11 May 2025 (modified: 29 Oct 2025)Submitted to NeurIPS 2025EveryoneRevisionsBibTeXCC BY 4.0
Keywords: Learning rate schedulers, Stochastic gradient descent, Convergence analysis, Deep neural networks
TL;DR: A novel probabilistic learning rate scheduler is proposed; its convergence is analyzed on a restricted class of functions. Excellent empirical results are shown for a broader class, namely training deep neural networks.

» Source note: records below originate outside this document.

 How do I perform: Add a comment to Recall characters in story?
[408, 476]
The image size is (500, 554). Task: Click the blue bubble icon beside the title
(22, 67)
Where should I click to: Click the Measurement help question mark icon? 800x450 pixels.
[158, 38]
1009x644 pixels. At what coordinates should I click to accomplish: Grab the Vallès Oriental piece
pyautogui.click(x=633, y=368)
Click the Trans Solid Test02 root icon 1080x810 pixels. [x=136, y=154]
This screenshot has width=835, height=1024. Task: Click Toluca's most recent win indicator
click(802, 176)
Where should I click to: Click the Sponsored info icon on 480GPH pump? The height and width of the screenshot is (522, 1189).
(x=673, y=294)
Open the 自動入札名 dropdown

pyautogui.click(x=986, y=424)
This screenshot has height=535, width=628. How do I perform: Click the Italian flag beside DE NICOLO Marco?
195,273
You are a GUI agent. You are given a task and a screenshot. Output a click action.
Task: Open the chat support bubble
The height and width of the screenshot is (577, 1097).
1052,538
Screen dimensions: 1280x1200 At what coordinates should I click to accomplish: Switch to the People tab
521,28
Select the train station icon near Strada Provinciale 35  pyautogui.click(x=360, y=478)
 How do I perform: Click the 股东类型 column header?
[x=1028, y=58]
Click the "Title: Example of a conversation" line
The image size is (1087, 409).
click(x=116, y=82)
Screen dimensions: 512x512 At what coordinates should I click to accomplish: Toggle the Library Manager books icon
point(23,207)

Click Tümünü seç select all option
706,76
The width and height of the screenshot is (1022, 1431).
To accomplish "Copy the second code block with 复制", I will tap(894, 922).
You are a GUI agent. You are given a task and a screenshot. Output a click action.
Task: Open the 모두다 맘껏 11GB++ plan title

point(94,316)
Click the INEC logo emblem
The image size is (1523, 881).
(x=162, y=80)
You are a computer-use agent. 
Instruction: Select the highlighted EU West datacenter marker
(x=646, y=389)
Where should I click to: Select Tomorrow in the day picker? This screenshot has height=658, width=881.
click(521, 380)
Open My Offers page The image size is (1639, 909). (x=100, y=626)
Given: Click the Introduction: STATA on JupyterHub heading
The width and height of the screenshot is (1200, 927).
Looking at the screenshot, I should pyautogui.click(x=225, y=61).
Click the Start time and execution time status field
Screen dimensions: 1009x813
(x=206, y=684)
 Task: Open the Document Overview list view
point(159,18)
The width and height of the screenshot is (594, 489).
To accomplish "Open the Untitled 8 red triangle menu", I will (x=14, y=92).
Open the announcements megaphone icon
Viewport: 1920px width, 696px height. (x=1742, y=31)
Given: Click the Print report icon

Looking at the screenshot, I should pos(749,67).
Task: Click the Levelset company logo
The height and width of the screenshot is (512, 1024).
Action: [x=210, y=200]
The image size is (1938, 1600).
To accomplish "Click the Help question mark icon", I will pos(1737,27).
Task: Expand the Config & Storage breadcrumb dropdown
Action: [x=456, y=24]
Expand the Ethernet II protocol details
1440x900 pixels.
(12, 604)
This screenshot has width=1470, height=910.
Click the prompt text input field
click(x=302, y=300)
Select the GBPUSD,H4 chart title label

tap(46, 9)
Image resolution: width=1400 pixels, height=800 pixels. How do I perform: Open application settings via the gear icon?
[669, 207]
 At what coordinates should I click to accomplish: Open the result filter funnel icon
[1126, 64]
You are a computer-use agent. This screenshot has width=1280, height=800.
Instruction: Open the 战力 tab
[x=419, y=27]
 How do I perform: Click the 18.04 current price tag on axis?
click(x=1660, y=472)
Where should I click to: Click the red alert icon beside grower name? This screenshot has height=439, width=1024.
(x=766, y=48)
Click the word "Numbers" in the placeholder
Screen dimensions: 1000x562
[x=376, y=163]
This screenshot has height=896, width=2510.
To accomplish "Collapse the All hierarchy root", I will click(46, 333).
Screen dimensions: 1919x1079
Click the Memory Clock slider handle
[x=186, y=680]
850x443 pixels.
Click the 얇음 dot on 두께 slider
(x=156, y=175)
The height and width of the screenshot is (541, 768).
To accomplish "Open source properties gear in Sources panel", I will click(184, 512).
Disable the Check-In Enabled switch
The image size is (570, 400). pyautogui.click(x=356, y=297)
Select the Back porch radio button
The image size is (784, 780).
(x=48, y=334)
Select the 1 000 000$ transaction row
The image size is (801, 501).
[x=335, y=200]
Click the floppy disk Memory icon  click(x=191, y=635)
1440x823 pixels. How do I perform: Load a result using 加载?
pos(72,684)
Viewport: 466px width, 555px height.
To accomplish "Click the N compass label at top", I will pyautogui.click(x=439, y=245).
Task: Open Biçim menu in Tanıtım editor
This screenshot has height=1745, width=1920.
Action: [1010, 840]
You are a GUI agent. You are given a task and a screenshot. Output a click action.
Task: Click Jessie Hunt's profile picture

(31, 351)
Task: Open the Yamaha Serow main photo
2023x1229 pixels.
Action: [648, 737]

Abstract: Learning rate schedulers have shown great success in speeding up the convergence of learning algorithms in practice. However, their convergence to a minimum has not been proven theoretically. This difficulty mainly arises from the fact that, while traditional convergence analysis prescribes to monotonically decreasing (or constant) learning rates, schedulers opt for rates that often increase and decrease through the training epochs. In this work, we aim to bridge the gap by proposing a probabilistic learning rate scheduler (PLRS) that does not conform to the monotonically decreasing condition, with provable convergence guarantees. To cement the relevance and utility of our work in modern day applications, we show experimental results on deep neural network architectures such as ResNet, WRN, VGG, and DenseNet on CIFAR-10, CIFAR-100, and Tiny ImageNet datasets. We show that PLRS performs as well as or better than existing state-of-the-art learning rate schedulers in terms of convergence as well as accuracy. For example, while training ResNet-110 on the CIFAR-100 dataset, we outperform the state-of-the-art knee scheduler by $1.56$% in terms of classification accuracy. Further, on the Tiny ImageNet dataset using ResNet-50 architecture, we show a significantly more stable convergence than the cosine scheduler and a better classification accuracy than the existing schedulers.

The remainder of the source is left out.